• **Your objective**
Here are some records. Print all of them exactly.

• **Recorded information**

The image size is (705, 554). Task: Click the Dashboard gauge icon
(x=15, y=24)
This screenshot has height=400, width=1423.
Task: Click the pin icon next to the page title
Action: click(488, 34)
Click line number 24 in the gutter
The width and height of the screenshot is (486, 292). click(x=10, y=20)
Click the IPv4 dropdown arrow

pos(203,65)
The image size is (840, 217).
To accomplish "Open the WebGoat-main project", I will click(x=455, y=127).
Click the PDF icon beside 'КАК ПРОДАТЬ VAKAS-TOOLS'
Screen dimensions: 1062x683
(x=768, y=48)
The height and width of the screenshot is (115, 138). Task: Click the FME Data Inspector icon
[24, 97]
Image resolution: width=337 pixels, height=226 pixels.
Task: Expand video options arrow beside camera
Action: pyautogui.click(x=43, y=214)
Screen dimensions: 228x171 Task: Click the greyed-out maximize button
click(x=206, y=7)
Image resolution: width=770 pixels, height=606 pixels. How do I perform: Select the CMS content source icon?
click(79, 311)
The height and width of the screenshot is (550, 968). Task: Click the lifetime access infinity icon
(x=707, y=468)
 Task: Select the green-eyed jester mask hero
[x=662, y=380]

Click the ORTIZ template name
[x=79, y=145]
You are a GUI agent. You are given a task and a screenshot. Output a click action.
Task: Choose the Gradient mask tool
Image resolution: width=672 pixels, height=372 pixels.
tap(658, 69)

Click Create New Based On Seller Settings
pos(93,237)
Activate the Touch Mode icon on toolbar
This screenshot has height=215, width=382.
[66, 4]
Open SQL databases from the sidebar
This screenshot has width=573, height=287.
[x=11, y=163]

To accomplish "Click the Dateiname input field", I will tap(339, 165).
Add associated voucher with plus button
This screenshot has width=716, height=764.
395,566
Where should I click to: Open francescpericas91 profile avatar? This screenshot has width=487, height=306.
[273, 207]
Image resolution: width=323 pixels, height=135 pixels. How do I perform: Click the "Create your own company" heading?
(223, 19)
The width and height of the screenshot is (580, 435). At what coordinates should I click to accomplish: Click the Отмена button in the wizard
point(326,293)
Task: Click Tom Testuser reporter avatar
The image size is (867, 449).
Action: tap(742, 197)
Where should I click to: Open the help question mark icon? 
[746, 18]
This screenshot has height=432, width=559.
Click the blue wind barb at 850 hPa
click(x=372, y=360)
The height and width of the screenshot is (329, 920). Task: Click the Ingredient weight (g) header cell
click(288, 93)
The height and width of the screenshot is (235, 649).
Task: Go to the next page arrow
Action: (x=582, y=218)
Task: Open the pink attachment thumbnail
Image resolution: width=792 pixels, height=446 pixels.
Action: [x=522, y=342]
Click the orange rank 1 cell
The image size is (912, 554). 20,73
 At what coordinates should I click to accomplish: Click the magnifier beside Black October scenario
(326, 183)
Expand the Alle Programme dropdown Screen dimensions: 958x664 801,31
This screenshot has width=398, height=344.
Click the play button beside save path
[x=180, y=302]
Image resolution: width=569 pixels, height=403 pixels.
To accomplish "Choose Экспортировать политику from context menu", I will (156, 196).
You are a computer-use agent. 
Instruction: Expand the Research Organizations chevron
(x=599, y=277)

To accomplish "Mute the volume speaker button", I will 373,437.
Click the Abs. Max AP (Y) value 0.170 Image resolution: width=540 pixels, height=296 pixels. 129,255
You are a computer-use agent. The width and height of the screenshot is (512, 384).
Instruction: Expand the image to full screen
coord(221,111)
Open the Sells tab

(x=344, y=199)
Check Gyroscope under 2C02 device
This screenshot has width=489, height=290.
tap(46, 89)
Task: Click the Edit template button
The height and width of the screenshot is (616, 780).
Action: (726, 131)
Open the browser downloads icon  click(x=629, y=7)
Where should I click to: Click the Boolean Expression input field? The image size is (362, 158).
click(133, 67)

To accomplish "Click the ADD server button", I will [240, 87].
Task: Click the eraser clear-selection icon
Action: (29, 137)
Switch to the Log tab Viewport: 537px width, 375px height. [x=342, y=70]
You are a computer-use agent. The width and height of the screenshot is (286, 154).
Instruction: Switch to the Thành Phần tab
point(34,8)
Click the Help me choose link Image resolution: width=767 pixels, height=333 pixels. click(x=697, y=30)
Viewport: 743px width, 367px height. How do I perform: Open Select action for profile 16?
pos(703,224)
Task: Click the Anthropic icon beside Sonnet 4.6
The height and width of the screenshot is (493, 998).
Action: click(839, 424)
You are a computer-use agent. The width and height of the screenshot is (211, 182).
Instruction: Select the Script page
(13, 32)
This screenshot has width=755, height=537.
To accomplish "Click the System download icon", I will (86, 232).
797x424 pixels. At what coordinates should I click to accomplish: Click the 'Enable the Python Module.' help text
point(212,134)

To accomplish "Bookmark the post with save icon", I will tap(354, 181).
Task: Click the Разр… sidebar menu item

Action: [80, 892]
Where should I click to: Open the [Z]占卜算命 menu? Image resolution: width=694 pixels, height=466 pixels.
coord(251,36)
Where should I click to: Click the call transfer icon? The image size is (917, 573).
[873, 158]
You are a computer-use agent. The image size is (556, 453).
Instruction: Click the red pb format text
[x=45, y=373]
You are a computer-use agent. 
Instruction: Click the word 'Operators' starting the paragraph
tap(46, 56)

• **Answer section**
The image size is (705, 554). Task: Click the Dashboard gauge icon
(x=15, y=24)
This screenshot has height=400, width=1423.
Task: Click the pin icon next to the page title
Action: click(488, 34)
Click line number 24 in the gutter
The width and height of the screenshot is (486, 292). click(x=10, y=20)
Click the IPv4 dropdown arrow

pos(203,65)
The image size is (840, 217).
To accomplish "Open the WebGoat-main project", I will click(x=455, y=127).
Click the PDF icon beside 'КАК ПРОДАТЬ VAKAS-TOOLS'
Screen dimensions: 1062x683
(x=768, y=48)
The height and width of the screenshot is (115, 138). Task: Click the FME Data Inspector icon
[24, 97]
Image resolution: width=337 pixels, height=226 pixels.
Task: Expand video options arrow beside camera
Action: pyautogui.click(x=43, y=214)
Screen dimensions: 228x171 Task: Click the greyed-out maximize button
click(x=206, y=7)
Image resolution: width=770 pixels, height=606 pixels. How do I perform: Select the CMS content source icon?
click(79, 311)
The height and width of the screenshot is (550, 968). Task: Click the lifetime access infinity icon
(x=707, y=468)
 Task: Select the green-eyed jester mask hero
[x=662, y=380]

Click the ORTIZ template name
[x=79, y=145]
You are a GUI agent. You are given a task and a screenshot. Output a click action.
Task: Choose the Gradient mask tool
Image resolution: width=672 pixels, height=372 pixels.
tap(658, 69)

Click Create New Based On Seller Settings
pos(93,237)
Activate the Touch Mode icon on toolbar
This screenshot has height=215, width=382.
[66, 4]
Open SQL databases from the sidebar
This screenshot has width=573, height=287.
[x=11, y=163]

To accomplish "Click the Dateiname input field", I will tap(339, 165).
Add associated voucher with plus button
This screenshot has width=716, height=764.
395,566
Where should I click to: Open francescpericas91 profile avatar? This screenshot has width=487, height=306.
[273, 207]
Image resolution: width=323 pixels, height=135 pixels. How do I perform: Click the "Create your own company" heading?
(223, 19)
The width and height of the screenshot is (580, 435). At what coordinates should I click to accomplish: Click the Отмена button in the wizard
point(326,293)
Task: Click Tom Testuser reporter avatar
The image size is (867, 449).
Action: tap(742, 197)
Where should I click to: Open the help question mark icon? 
[746, 18]
This screenshot has height=432, width=559.
Click the blue wind barb at 850 hPa
click(x=372, y=360)
The height and width of the screenshot is (329, 920). Task: Click the Ingredient weight (g) header cell
click(288, 93)
The height and width of the screenshot is (235, 649).
Task: Go to the next page arrow
Action: (x=582, y=218)
Task: Open the pink attachment thumbnail
Image resolution: width=792 pixels, height=446 pixels.
Action: [x=522, y=342]
Click the orange rank 1 cell
The image size is (912, 554). 20,73
 At what coordinates should I click to accomplish: Click the magnifier beside Black October scenario
(326, 183)
Expand the Alle Programme dropdown Screen dimensions: 958x664 801,31
This screenshot has width=398, height=344.
Click the play button beside save path
[x=180, y=302]
Image resolution: width=569 pixels, height=403 pixels.
To accomplish "Choose Экспортировать политику from context menu", I will (156, 196).
You are a computer-use agent. 
Instruction: Expand the Research Organizations chevron
(x=599, y=277)

To accomplish "Mute the volume speaker button", I will 373,437.
Click the Abs. Max AP (Y) value 0.170 Image resolution: width=540 pixels, height=296 pixels. 129,255
You are a computer-use agent. The width and height of the screenshot is (512, 384).
Instruction: Expand the image to full screen
coord(221,111)
Open the Sells tab

(x=344, y=199)
Check Gyroscope under 2C02 device
This screenshot has width=489, height=290.
tap(46, 89)
Task: Click the Edit template button
The height and width of the screenshot is (616, 780).
Action: (726, 131)
Open the browser downloads icon  click(x=629, y=7)
Where should I click to: Click the Boolean Expression input field? The image size is (362, 158).
click(133, 67)

To accomplish "Click the ADD server button", I will [240, 87].
Task: Click the eraser clear-selection icon
Action: (29, 137)
Switch to the Log tab Viewport: 537px width, 375px height. [x=342, y=70]
You are a computer-use agent. The width and height of the screenshot is (286, 154).
Instruction: Switch to the Thành Phần tab
point(34,8)
Click the Help me choose link Image resolution: width=767 pixels, height=333 pixels. click(x=697, y=30)
Viewport: 743px width, 367px height. How do I perform: Open Select action for profile 16?
pos(703,224)
Task: Click the Anthropic icon beside Sonnet 4.6
The height and width of the screenshot is (493, 998).
Action: click(839, 424)
You are a computer-use agent. The width and height of the screenshot is (211, 182).
Instruction: Select the Script page
(13, 32)
This screenshot has width=755, height=537.
To accomplish "Click the System download icon", I will (86, 232).
797x424 pixels. At what coordinates should I click to accomplish: Click the 'Enable the Python Module.' help text
point(212,134)

To accomplish "Bookmark the post with save icon", I will tap(354, 181).
Task: Click the Разр… sidebar menu item

Action: [80, 892]
Where should I click to: Open the [Z]占卜算命 menu? Image resolution: width=694 pixels, height=466 pixels.
coord(251,36)
Where should I click to: Click the call transfer icon? The image size is (917, 573).
[873, 158]
You are a computer-use agent. The image size is (556, 453).
Instruction: Click the red pb format text
[x=45, y=373]
You are a computer-use agent. 
Instruction: Click the word 'Operators' starting the paragraph
tap(46, 56)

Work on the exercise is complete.